• _Data for the task_:
*** Block opens ***
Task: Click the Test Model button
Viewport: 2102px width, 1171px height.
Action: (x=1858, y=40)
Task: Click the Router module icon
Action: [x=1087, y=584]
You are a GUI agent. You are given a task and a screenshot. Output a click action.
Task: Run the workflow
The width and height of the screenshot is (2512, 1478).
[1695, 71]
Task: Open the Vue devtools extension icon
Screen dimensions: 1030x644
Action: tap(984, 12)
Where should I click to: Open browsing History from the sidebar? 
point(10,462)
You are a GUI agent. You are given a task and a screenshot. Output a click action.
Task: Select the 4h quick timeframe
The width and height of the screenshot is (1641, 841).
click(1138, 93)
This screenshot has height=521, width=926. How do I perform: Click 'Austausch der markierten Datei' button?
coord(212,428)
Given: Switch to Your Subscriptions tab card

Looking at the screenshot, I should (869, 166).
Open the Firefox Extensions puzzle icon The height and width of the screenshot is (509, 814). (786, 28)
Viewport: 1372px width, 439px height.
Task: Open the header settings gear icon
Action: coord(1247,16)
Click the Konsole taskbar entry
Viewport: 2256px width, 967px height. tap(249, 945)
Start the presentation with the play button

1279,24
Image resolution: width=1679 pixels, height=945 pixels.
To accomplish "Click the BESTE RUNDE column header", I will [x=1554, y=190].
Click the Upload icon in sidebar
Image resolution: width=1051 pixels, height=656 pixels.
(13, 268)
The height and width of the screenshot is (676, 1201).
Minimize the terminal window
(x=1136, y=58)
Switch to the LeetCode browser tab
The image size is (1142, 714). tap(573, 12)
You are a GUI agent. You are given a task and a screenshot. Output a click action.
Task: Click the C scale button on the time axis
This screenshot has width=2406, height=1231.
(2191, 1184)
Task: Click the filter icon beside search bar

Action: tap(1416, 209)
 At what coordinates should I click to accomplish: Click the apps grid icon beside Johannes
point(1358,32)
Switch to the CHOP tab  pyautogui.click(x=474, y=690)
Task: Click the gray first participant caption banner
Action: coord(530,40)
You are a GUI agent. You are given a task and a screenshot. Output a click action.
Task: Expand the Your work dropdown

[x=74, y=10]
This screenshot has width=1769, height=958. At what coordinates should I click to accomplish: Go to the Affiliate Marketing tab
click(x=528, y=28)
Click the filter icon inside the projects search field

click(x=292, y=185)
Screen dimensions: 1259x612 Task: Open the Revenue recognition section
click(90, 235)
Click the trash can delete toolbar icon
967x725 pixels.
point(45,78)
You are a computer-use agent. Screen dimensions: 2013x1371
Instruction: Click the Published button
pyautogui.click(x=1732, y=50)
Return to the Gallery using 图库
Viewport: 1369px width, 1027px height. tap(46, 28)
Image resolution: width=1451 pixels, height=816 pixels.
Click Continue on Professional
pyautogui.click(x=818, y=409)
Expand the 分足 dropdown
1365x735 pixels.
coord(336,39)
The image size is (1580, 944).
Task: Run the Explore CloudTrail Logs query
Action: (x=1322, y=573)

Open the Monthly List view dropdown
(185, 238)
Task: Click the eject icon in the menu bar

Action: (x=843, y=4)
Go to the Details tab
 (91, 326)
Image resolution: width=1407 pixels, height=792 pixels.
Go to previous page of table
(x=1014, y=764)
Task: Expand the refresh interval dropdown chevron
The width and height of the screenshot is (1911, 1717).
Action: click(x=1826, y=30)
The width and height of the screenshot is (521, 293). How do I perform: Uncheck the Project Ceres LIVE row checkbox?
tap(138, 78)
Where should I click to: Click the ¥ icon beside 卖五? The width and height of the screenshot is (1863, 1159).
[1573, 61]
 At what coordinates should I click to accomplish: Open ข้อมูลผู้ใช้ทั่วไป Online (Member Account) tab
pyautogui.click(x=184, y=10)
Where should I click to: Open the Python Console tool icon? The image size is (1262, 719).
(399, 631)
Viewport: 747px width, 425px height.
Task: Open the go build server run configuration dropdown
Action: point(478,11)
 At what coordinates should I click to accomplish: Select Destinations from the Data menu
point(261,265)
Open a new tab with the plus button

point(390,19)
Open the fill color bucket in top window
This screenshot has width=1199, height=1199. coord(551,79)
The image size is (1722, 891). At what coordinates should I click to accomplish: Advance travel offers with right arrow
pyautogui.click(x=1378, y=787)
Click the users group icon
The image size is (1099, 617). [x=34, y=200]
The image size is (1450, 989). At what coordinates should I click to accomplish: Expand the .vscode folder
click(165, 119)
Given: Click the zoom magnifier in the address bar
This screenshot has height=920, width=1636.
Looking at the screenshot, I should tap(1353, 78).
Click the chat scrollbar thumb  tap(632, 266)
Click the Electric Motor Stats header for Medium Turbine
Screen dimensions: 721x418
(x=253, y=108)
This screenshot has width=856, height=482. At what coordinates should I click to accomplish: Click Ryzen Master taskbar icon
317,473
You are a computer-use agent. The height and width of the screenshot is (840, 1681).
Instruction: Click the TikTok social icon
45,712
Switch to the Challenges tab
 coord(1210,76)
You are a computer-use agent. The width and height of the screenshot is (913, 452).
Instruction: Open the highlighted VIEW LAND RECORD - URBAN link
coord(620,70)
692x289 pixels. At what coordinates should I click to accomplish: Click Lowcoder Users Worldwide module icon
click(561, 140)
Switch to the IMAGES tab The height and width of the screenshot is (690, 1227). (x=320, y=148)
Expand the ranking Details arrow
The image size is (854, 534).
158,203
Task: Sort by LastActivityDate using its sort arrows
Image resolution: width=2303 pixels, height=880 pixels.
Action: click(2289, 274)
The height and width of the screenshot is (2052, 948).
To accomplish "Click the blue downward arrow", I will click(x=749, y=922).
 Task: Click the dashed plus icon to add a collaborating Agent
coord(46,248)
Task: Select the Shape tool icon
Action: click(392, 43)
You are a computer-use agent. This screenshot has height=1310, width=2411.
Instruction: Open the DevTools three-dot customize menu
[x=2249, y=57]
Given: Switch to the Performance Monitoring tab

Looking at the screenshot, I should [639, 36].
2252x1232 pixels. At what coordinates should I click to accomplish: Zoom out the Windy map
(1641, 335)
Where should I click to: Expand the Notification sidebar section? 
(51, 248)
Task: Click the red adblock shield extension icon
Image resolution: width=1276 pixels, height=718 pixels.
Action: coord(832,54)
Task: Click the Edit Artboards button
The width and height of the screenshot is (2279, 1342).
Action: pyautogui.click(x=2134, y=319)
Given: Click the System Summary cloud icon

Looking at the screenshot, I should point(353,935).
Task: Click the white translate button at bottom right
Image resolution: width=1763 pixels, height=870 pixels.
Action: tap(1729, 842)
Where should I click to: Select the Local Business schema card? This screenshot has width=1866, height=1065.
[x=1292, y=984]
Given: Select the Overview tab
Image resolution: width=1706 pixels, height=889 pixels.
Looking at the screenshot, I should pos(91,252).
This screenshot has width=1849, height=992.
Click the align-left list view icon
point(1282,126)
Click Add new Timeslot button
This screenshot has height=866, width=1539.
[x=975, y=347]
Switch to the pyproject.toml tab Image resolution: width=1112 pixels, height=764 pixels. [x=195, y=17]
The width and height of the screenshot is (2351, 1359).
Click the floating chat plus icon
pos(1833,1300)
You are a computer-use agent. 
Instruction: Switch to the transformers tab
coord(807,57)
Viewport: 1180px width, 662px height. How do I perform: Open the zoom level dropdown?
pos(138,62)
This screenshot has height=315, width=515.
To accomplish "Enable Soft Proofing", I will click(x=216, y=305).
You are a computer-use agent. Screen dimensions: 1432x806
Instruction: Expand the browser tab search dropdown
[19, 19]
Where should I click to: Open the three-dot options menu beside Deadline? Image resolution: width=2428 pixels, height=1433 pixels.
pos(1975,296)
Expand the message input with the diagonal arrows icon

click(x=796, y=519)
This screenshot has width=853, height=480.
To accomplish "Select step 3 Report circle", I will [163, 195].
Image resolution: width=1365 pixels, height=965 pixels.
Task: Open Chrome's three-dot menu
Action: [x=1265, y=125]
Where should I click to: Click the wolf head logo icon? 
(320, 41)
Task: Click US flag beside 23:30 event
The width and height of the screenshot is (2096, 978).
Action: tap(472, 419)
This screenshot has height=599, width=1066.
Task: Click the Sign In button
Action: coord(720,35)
*** Block closes ***
• _What is expected_: The number of lines above where the word "computer" occurs, and only that number, is the answer.

• _Result of this exercise_: 6